The graphs posted on EmpireStat, which will be updated monthly, will show the baseline rates from 2009 and progress toward increasing testing rates to at least 75 percent for children around 1 year old and 65 percent for children around 2 years old by the end of 2010.
In addition, DOH is expanding a lead poisoning primary prevention initiative that started in 2007. This program identified "communities of concern" that are home to 80 percent of children with elevated blood lead levels. Using this information, the State is providing funding to 14 county health departments and New York City to identify, inspect and remediate lead-based paint hazards in high-risk housing units within these communities.

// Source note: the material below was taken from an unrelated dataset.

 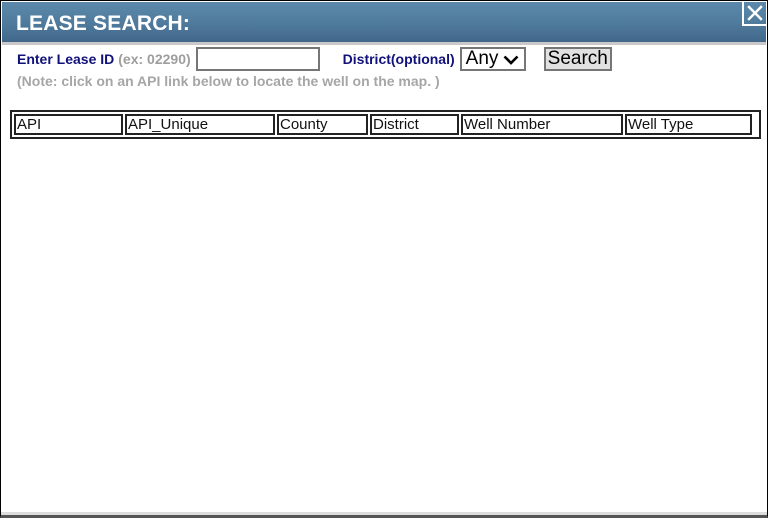 I want to click on column-header-api: API, so click(x=68, y=124). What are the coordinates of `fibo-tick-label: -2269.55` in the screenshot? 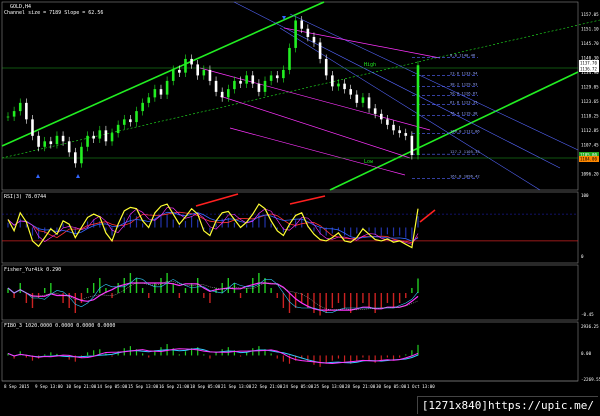 It's located at (590, 380).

EmpireStat includes data on the number of lead-based paint inspections completed each month at newly targeted residential housing units. As state funding for the inspection program has increased, local health departments have increased the number of inspections to identify and ensure correction of lead-based paint hazards. The State's goal is to increase the number of inspections conducted in 2010 by 30 percent over the previous year. Governor Paterson has proposed increasing the funding from $7.1 million in 2009-10 to $8.3 million in 2010-11.
Medicaid Fraud and Abuse Data
Medicaid provides health care coverage to 4.6 million low-income New Yorkers. On an annual basis, the program receives 437 million claims and pays out more than $44 billion.
The Office of the Medicaid Inspector General (OMIG) is an independent entity within DOH that searches for fraud, waste and abuse in the program. OMIG works to preserve the integrity of New York Medicaid by preventing improper payments from being made and recovering inappropriate payments to providers. Under EmpireStat, the following information about Medicaid fraud and abuse will be posted:
- Medicaid audits, including the number initiated and finalized, as well as the findings and cost recovery amounts;
- Investigations, the number opened and closed per quarter, also broken down by the type of investigation (e.g., provider, enrollment, recipient, hotline call; and
- Cost savings, broken down by categories such as Medicaid edits, which involves the use a claims processing system to check the accuracy of the claim information and to determine whether the claim should be paid.
Physician Discipline Data
Public Health Law requires the DOH's Office of Professional Medical Conduct (OPMC) to review every complaint it receives. OPMC's goal is to conduct its review and initiate action, such as an investigation and/or referral to another agency, in a timely manner. This will ensure that the complaint is addressed quickly and thoroughly.
In 2009, OPMC initiated action within 10 days of receiving a complaint 91 percent of the time. EmpireStat will include monthly reports on the number of complaints OPMC receives and the number of actions initiated within 10 days. OPMC is committed to increasing its 10-day response rate to 94 percent by the end of 2010.
DOH data and information from other State agencies will be posted on the EmpireStat page on the Governor's Office of Taxpayer Accountability website at www.Taxpayer.ny.gov. Additional information about individual DOH's programs can be found at www.nyhealth.gov.